Chez des souris atteintes de la maladie d’Alzheimer, la surexpression de la protéine ITPKB entraîne une aggravation de la maladie. De plus, son inhibition dans des neurones de souris en culture limite la production de peptides amyloïdes responsables de la formation des plaques séniles. Le Professeur Stéphane Schurmans, directeur du Laboratoire de Génétique Fonctionnelle au GIGA de l’Université de Liège, révèle le fruit de ses investigations dans une étude publiée dans Brain.
Les gènes détiennent l’information nécessaire à la fabrication des protéines, éléments essentiels à la vie de nos cellules et donc à la vie tout court. Le séquençage d’un gène permet de connaître la composition de la protéine qui y est associée mais pas sa fonction. Or les protéines peuvent avoir une multitude de rôles différents au sein de la cellule puisque l’immense majorité des fonctions cellulaires est assurée par celles-ci. Elles peuvent ainsi jouer un rôle structurel, catalytique, de régulation de la compaction de l’ADN, dans la mobilité de la cellule ou encore dans l’expression des gènes.
Pour étudier la fonction des gènes et des protéines pour lesquelles ils codent, les scientifiques utilisent différentes techniques. « Par exemple pour les enzymes, on peut s’intéresser aux substrats auxquels elles se lient, ou au produit qui découle de la réaction que l’enzyme catalyse mais aussi à la vitesse de cette réaction ou encore tenter de déceler où cette enzyme est exprimée. Toutes ces données permettent d’obtenir des informations sur la fonction de cette protéine », explique Stéphane Schurmans, Directeur du Laboratoire de Génétique fonctionnelle au GIGA de l’Université de Liège. « Mais le nec plus ultra est de pouvoir étudier la fonction des gènes in vivo, c’est-à-dire au niveau d’un animal entier et vivant » poursuit-il.
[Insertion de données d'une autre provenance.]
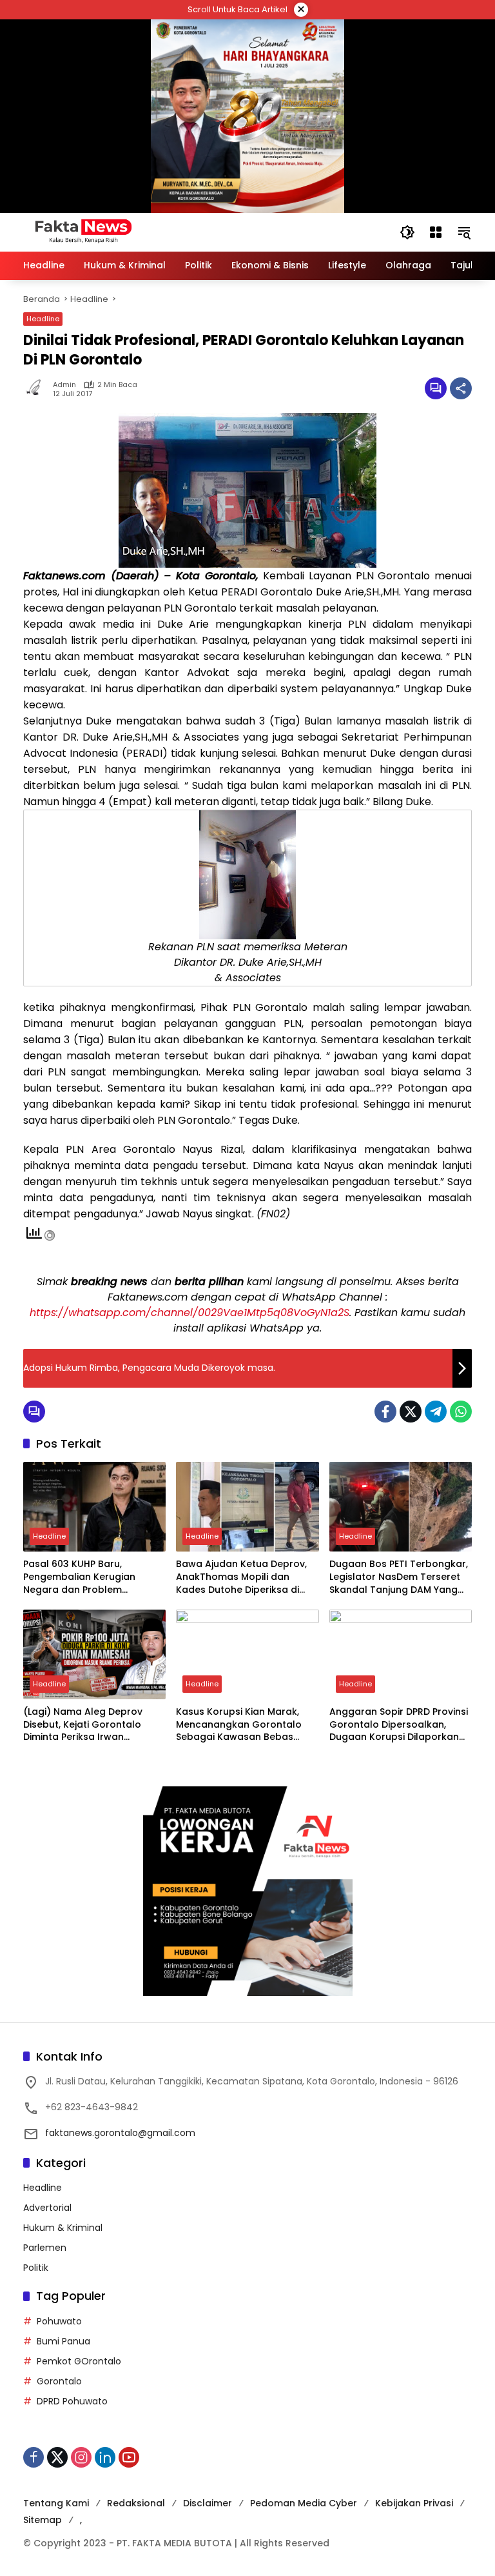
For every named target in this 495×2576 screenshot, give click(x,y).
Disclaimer (207, 2503)
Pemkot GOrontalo (79, 2361)
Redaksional (136, 2503)
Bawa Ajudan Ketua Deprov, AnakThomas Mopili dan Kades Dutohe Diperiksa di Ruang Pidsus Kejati (241, 1577)
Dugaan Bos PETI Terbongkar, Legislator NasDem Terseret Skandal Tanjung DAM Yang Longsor (398, 1577)
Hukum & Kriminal (62, 2227)
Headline (42, 319)
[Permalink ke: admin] (38, 388)
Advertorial (47, 2207)
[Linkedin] (105, 2457)
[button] (407, 232)
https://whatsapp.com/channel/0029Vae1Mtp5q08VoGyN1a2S (189, 1312)
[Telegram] (436, 1412)
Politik (35, 2267)
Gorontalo (59, 2381)
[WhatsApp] (461, 1412)
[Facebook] (385, 1412)
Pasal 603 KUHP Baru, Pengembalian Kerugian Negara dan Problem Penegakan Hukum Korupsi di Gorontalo (91, 1577)
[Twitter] (411, 1412)
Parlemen (44, 2247)
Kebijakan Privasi (414, 2503)
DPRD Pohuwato (72, 2401)
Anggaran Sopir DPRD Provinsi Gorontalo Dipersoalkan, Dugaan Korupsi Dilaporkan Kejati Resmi (398, 1725)
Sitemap (42, 2519)
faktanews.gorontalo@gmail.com (120, 2132)
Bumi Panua (63, 2341)
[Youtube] (129, 2457)
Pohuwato (59, 2321)
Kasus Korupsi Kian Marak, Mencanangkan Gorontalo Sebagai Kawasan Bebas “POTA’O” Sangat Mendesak (241, 1725)
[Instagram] (81, 2457)
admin (64, 384)
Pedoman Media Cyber (303, 2503)
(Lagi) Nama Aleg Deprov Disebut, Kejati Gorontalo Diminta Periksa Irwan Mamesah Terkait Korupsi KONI (83, 1725)
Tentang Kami (56, 2503)
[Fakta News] (198, 231)
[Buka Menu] (435, 232)
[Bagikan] (461, 388)
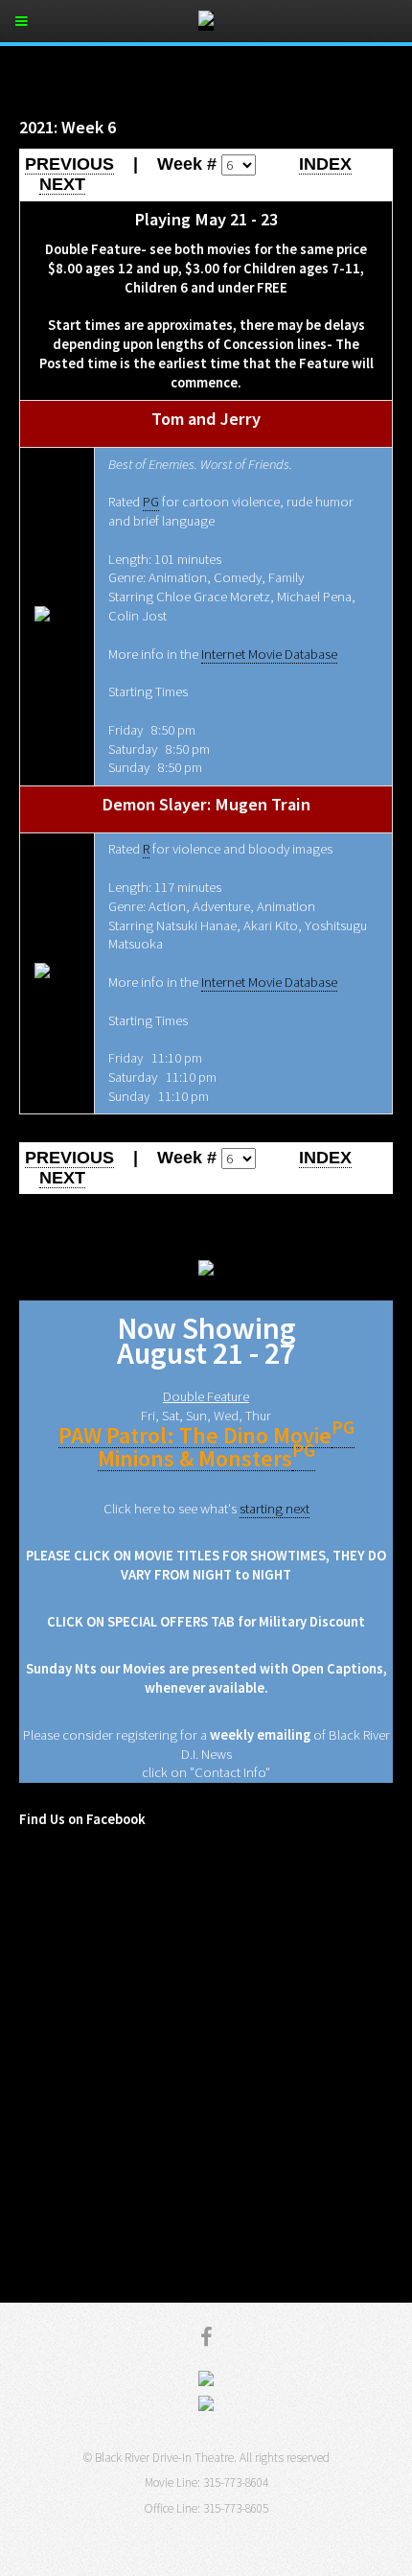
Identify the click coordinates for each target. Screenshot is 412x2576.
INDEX (325, 164)
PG (151, 501)
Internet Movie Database (269, 654)
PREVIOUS (69, 164)
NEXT (62, 184)
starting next (274, 1508)
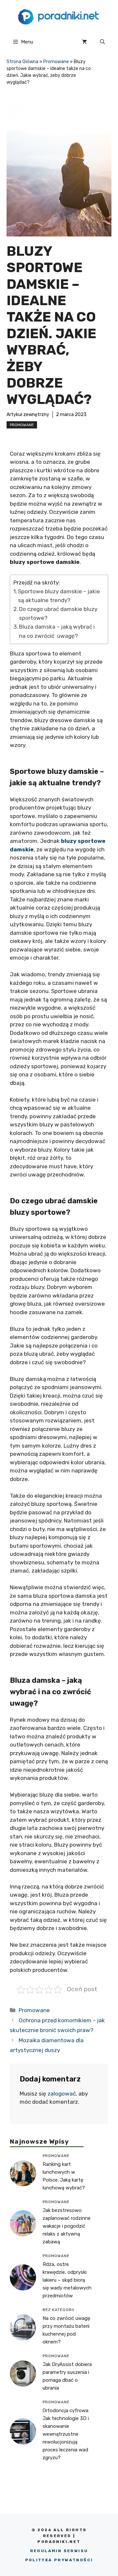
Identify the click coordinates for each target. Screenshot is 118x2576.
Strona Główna (22, 61)
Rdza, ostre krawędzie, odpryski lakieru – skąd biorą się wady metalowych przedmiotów (67, 2280)
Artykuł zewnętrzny (28, 414)
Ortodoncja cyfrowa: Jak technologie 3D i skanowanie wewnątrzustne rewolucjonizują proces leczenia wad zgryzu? (66, 2434)
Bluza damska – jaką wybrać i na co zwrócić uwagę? (57, 631)
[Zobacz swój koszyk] (84, 42)
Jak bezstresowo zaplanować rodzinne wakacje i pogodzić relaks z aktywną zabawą (66, 2226)
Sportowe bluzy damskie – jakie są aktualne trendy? (59, 595)
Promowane (56, 61)
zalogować (62, 2093)
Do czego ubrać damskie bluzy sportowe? (58, 613)
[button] (102, 42)
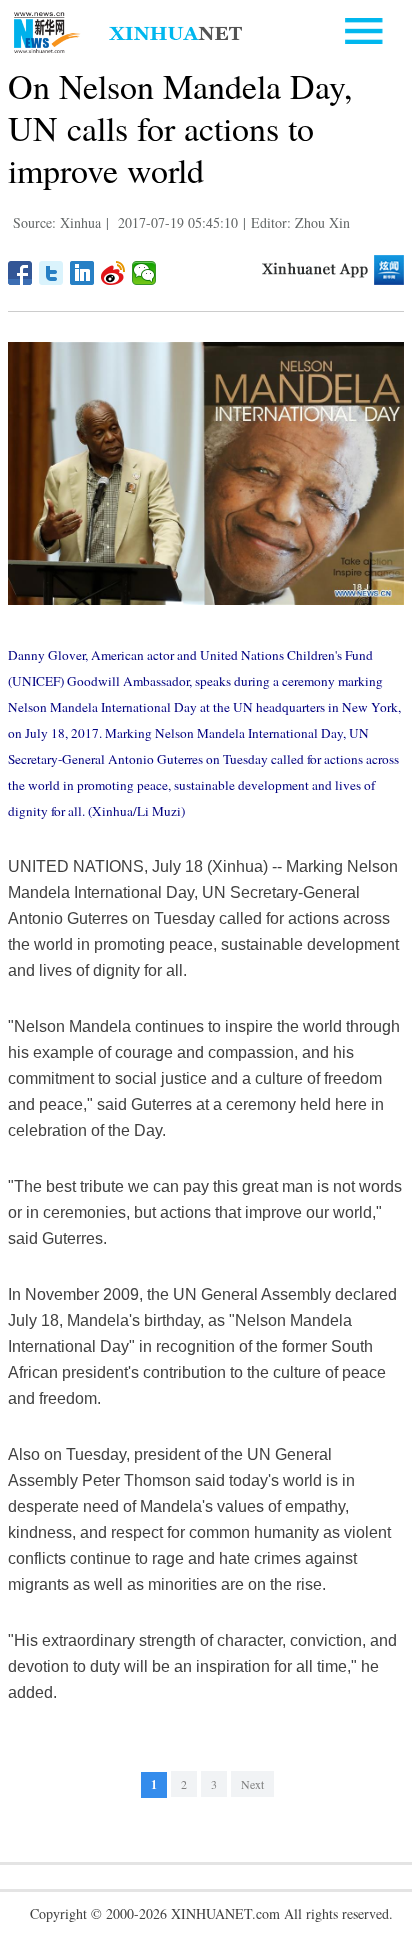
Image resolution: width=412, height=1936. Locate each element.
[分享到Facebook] (20, 273)
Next (252, 1784)
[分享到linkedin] (82, 273)
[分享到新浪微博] (113, 273)
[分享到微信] (144, 273)
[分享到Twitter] (51, 273)
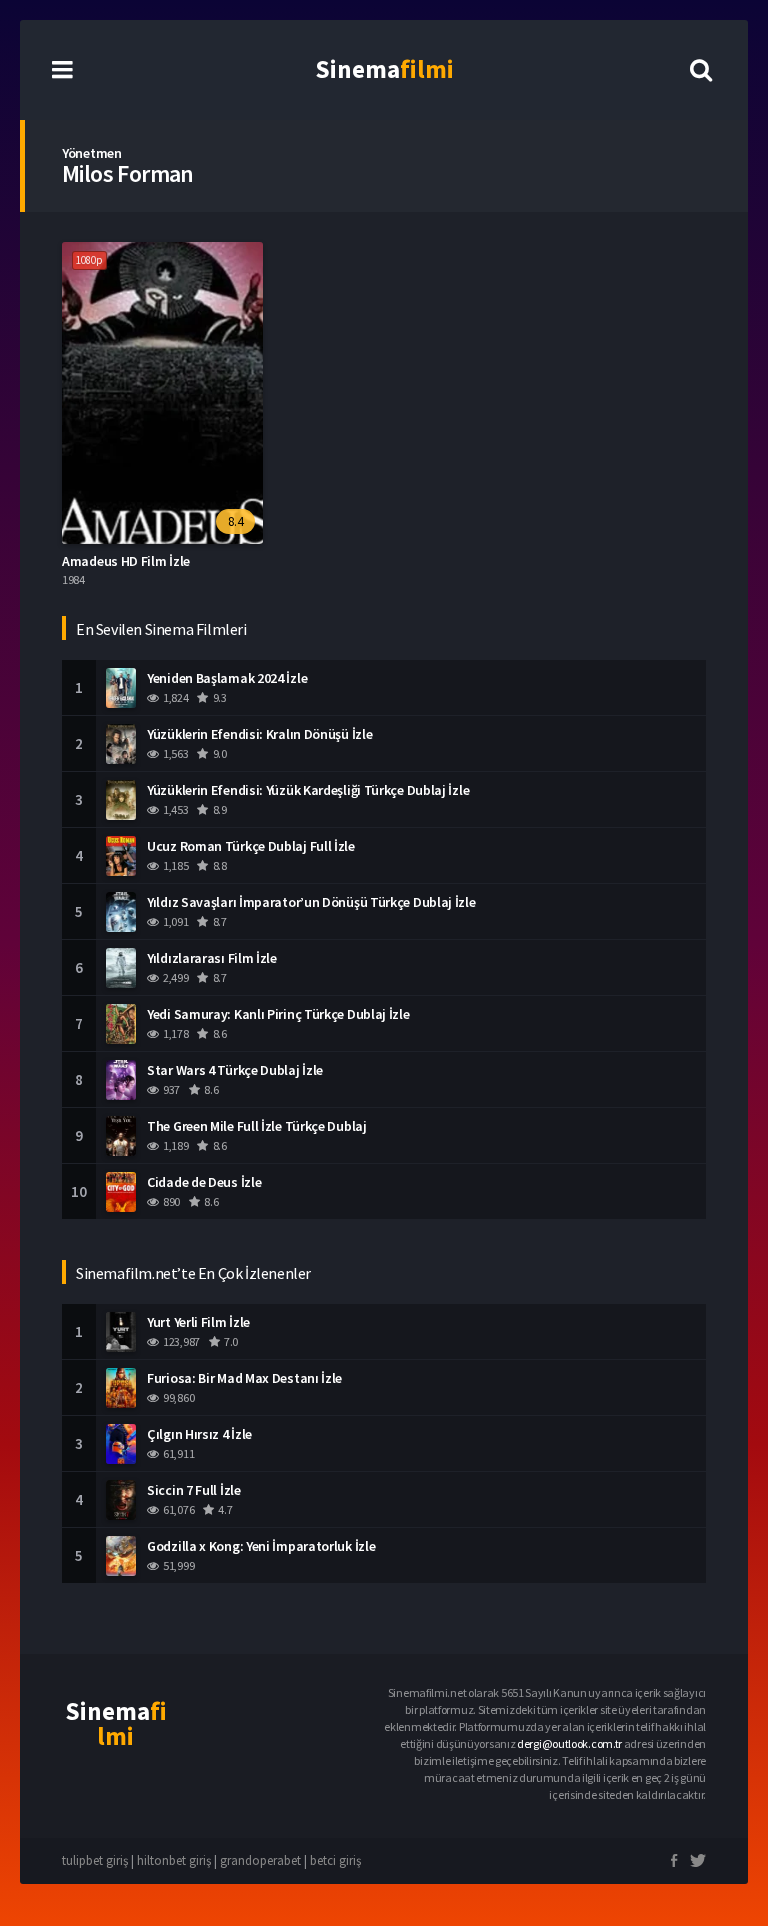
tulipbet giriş (95, 1860)
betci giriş (335, 1860)
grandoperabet (260, 1860)
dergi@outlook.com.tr (569, 1743)
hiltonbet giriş (174, 1860)
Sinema (384, 69)
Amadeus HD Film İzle (126, 561)
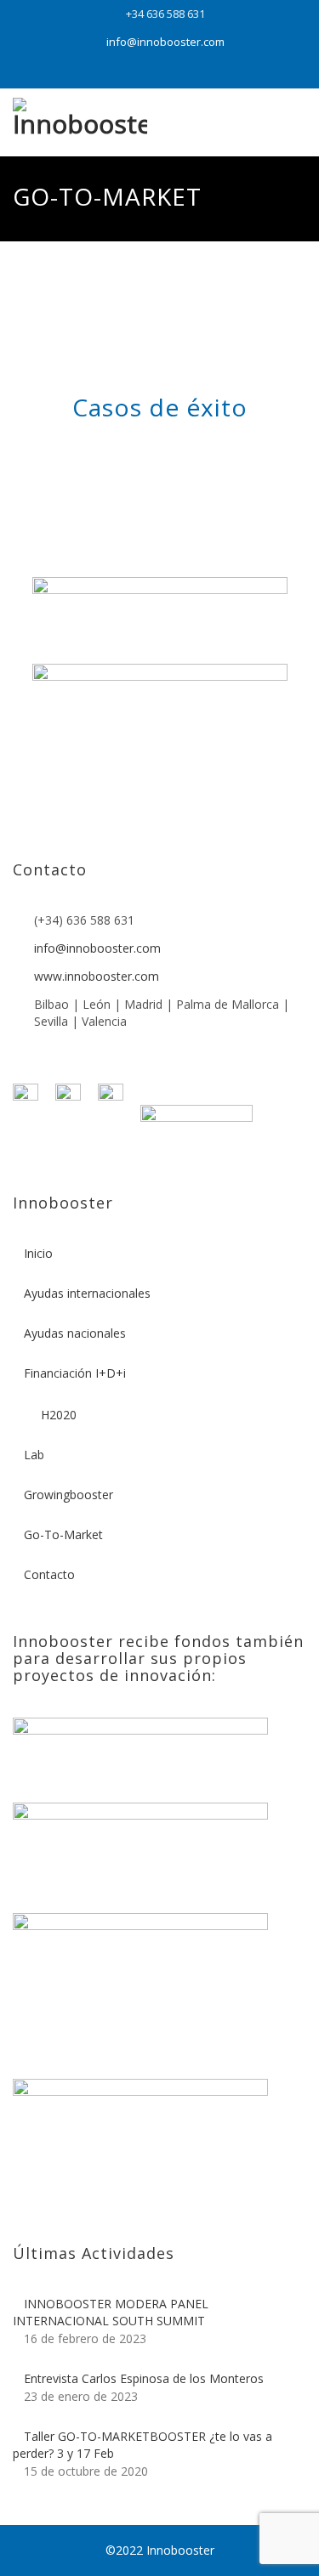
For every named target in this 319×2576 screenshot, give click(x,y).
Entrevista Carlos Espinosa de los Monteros (144, 2378)
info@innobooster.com (165, 41)
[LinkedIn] (160, 72)
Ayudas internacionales (87, 1293)
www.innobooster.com (96, 976)
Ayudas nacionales (75, 1333)
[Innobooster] (80, 122)
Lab (34, 1455)
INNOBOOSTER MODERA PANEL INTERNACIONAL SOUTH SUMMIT (110, 2312)
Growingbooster (68, 1494)
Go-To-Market (63, 1534)
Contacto (49, 1574)
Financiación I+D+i (75, 1373)
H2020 (59, 1415)
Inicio (38, 1253)
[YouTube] (127, 72)
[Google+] (192, 72)
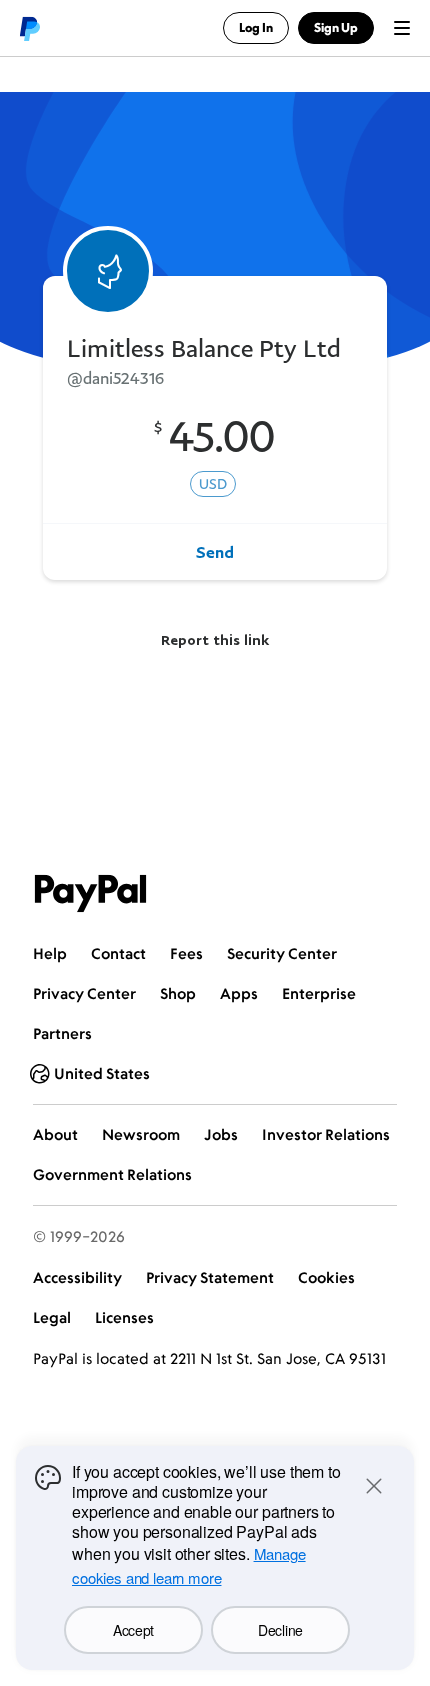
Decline (280, 1630)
Et c’est précisément le domaine de recherche de Stéphane Schurmans depuis 1992. Ce dernier modifie génétiquement des souris de laboratoire afin d’obtenir des lignées de souris knock-out pour des gènes ciblés, c’est à dire chez lesquelles un gène particulier est invalidé. Une quinzaine de souris knock-out ont ainsi été générées par le laboratoire.
Du système immunitaire au système nerveux
En 2003, Stéphane Schurmans et son équipe obtiennent les premières souris knock-out pour le gène ITPKB (Inositol 1,4,5 Triphosphate 3-Kinase B). « Nous avons alors découvert que ces souris présentent un phénotype particulier puisqu’elles n’ont pas de lymphocytes T en périphérie, c’est-à-dire au niveau des ganglions et de la rate », reprend Stéphane Schurmans. Des études complémentaires ont permis de montrer que d’autres cellules du système immunitaire, tels que les lymphocytes B, les neutrophiles, les cellules myéloïdes et les mastocytes, étaient également altérées chez les souris knock-out pour ITPKB. « Ces résultats démontrent l’importance du rôle de l’enzyme ITPKB dans le système hématopoïétique et dans le système immunitaire », indique le chercheur. Ainsi, les souris knock-out pour ITPKB ont, en toute logique, servi à l’étude de la fonction de l’enzyme ITPKB au sein de ces systèmes biologiques.